Second-Class Lever Calculator — Calculate Actuator Force Required

Second-Class Lever Calculator — Calculate Actuator Force Required

A second-class lever is a simple machine where the load is positioned between the fulcrum and the effort. This arrangement gives a mechanical advantage greater than 1, meaning you can lift a heavy load with less force than the load weighs. Use the calculator below to determine the exact actuator or effort force required for any second-class lever configuration.

Diagram showing second-class lever with fulcrum, load between fulcrum and effort, and force directions

What Is a Second-Class Lever?

In a second-class lever, the load (weight) sits between the fulcrum (pivot point) and the point where effort is applied. The effort arm is always longer than the load arm, which creates mechanical advantage — a small force applied at the end of the lever can move a much heavier load closer to the fulcrum.

The mechanical advantage (MA) of a second-class lever is:

MA = Effort Arm Distance / Load Arm Distance

Because the effort arm is always longer than the load arm in a second-class lever, the MA is always greater than 1. This means second-class levers always amplify force.

Common Examples of Second-Class Levers

  • Wheelbarrow — the wheel is the fulcrum, the load (dirt, rocks) sits in the bucket between the wheel and your hands, and your hands apply the effort at the handles
  • Nutcracker — the hinge is the fulcrum, the nut (load) sits between the hinge and where you squeeze
  • Bottle opener — the lip of the bottle is the fulcrum, the cap (load) is between the lip and where you push down
  • Tonneau covers, hatches, and trap doors powered by linear actuators — the hinge is the fulcrum, the panel weight is the load, and the actuator provides the effort

Second-Class Lever Force Calculator

Second-class lever force calculator diagram showing Weight W, distance L1 from fulcrum to load, and distance L2 from fulcrum to effort force F

Results

Actuator Force Required F:

0 lbs

0 N

0 kg

0 g

The Formula: How the Calculator Works

The calculator uses the torque balance equation for a second-class lever:

Effort × Effort Arm = Load × Load Arm

Rearranged to solve for the effort (actuator force):

Effort Force (F) = (Weight W × Distance L1) / Distance L2

Where:

  • W = the load weight or resistance being moved
  • L1 = the distance from the fulcrum to where the load acts
  • L2 = the distance from the fulcrum to where the effort force is applied
  • F = the effort force required (this is what the calculator solves for)

Worked Example

Suppose you have a hatch that weighs 80 lbs. The hinge (fulcrum) is at one edge. The center of gravity of the hatch is 24 inches from the hinge (L1 = 24").

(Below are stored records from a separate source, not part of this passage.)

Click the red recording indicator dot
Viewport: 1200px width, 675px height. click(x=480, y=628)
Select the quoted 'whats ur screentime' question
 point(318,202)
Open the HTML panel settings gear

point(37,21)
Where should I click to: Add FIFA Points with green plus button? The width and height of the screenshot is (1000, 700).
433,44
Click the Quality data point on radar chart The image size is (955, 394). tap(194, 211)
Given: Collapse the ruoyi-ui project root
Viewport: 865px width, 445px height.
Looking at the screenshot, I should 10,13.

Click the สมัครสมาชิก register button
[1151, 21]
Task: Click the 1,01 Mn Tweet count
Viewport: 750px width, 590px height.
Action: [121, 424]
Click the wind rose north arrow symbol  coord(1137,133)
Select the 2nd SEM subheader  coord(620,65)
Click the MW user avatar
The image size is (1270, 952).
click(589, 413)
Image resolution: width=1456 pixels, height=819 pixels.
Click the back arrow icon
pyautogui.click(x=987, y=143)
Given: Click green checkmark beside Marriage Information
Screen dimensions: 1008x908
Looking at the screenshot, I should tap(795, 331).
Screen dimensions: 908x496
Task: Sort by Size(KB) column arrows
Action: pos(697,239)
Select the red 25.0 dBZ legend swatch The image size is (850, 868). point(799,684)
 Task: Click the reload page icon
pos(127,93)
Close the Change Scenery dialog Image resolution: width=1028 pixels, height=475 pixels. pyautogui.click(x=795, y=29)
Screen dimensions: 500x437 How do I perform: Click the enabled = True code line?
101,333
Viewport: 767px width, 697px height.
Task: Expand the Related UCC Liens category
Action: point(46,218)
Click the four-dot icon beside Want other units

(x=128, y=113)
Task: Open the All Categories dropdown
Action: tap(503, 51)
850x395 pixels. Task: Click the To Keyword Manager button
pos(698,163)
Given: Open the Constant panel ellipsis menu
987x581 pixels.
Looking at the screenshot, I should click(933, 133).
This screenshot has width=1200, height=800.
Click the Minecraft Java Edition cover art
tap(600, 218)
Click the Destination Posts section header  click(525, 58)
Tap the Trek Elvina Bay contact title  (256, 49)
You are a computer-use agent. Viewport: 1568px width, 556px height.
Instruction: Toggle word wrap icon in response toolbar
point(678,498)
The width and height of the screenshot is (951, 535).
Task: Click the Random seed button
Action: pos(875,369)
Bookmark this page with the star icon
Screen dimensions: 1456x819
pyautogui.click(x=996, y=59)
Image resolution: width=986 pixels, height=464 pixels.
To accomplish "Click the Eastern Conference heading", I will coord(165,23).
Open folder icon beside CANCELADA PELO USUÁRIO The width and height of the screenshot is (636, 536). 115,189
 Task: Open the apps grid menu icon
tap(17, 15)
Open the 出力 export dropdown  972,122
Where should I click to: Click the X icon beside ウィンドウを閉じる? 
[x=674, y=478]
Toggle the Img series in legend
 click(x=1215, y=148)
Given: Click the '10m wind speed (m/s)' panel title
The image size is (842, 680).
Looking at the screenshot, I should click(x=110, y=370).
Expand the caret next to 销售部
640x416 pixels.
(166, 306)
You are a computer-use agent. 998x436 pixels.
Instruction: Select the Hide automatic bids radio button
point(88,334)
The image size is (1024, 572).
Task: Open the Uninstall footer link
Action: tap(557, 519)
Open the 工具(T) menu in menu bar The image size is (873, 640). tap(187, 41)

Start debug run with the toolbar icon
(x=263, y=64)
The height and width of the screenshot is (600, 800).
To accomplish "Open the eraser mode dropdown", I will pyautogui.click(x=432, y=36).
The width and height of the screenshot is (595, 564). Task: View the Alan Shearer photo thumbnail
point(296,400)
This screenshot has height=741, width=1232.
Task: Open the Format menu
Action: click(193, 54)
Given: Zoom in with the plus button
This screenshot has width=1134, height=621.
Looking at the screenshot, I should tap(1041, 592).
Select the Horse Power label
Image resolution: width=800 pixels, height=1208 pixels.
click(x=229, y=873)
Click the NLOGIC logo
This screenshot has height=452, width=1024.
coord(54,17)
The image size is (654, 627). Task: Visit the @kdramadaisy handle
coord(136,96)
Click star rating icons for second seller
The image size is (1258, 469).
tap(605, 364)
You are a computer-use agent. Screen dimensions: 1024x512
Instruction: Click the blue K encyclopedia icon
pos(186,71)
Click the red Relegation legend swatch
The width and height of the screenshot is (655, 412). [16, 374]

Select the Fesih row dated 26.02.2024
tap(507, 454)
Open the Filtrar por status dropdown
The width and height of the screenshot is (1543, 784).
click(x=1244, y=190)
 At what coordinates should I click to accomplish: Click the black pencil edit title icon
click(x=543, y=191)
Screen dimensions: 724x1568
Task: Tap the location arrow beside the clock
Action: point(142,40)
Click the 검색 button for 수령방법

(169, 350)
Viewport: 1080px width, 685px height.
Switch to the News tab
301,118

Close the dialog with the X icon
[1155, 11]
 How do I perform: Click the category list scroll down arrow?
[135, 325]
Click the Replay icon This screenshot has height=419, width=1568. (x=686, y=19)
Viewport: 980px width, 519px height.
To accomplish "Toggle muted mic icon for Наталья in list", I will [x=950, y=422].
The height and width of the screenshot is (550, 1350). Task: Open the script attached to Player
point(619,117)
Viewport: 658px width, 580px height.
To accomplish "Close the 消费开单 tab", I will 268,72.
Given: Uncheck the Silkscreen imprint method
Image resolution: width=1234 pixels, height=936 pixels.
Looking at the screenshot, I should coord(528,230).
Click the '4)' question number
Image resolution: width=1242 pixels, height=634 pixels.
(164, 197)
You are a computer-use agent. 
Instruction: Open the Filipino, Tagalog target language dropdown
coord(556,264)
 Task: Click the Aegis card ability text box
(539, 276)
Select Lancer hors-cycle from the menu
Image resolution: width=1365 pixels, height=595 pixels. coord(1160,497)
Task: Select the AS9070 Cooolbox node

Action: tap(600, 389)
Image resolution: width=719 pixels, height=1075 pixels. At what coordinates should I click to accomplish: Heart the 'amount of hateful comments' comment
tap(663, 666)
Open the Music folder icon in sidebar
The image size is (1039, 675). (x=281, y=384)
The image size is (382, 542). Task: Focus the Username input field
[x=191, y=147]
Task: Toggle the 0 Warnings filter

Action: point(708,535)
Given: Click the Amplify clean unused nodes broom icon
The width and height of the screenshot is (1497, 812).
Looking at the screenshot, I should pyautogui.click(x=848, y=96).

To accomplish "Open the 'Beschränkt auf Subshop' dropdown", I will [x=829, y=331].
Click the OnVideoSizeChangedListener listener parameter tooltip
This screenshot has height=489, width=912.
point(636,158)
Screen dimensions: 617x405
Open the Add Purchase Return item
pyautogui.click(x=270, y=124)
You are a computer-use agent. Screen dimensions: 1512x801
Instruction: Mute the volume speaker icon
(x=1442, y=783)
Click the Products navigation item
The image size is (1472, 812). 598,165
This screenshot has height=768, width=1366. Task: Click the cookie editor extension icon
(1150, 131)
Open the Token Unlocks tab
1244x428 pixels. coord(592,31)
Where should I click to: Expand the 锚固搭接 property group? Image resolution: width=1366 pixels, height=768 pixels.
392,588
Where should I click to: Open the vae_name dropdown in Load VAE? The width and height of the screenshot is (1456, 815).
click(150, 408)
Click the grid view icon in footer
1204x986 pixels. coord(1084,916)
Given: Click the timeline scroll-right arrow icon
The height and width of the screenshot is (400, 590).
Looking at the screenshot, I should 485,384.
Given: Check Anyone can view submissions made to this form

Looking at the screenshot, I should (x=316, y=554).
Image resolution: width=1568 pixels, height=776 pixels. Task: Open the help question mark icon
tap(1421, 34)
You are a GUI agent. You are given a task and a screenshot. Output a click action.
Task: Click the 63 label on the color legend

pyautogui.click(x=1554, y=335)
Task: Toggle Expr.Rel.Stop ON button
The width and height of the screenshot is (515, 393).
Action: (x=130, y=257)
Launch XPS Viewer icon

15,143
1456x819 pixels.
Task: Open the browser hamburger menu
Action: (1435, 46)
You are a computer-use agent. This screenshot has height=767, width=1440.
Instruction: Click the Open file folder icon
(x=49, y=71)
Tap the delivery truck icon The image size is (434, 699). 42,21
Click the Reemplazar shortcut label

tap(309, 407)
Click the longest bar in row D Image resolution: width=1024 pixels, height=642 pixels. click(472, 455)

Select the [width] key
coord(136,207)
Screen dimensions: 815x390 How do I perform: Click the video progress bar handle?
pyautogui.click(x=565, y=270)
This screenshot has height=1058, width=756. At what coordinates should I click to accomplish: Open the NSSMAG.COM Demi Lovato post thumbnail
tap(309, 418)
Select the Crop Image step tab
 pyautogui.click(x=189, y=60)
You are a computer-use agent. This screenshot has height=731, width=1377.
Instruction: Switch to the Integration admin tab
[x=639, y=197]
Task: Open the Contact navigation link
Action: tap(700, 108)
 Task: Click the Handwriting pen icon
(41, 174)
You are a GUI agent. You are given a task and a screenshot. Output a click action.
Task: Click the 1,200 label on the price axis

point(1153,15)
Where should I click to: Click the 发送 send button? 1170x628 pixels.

You plan to mount a linear actuator 48 inches from the hinge (L2 = 48").

F = (80 × 24) / 48 = 40 lbs of actuator force required

The mechanical advantage is 48/24 = 2.0, meaning you need only half the load weight in actuator force. Moving the actuator further from the hinge (increasing L2) increases the mechanical advantage and reduces the required force.

Distributed Loads: Tonneau Covers, Lids, and Panels

When the load is evenly distributed across the lever arm — as with a tonneau cover, a long lid, or a hinged panel — the weight acts as if it were concentrated at the midpoint of the loaded section. To use the calculator for distributed loads, enter L1 as half of the total panel length.

Tonneau cover on a truck bed showing a second-class lever application with a linear actuator

For example, if a tonneau cover is 100 inches long and weighs 60 lbs:

  • L1 (load distance) = 100 / 2 = 50 inches (midpoint of the distributed load)
  • L2 (actuator mounting point) = 100 inches (at the far end)
  • F = (60 × 50) / 100 = 30 lbs of actuator force

This is a simplified calculation that assumes the actuator pushes perpendicular to the lever arm. In real-world hatch and lid applications, the actuator typically pushes at a changing angle as the lid opens. For these more complex geometries, use our Lid & Hatch Actuator Calculator, which accounts for the full angular arc and recommends specific actuators from our catalog.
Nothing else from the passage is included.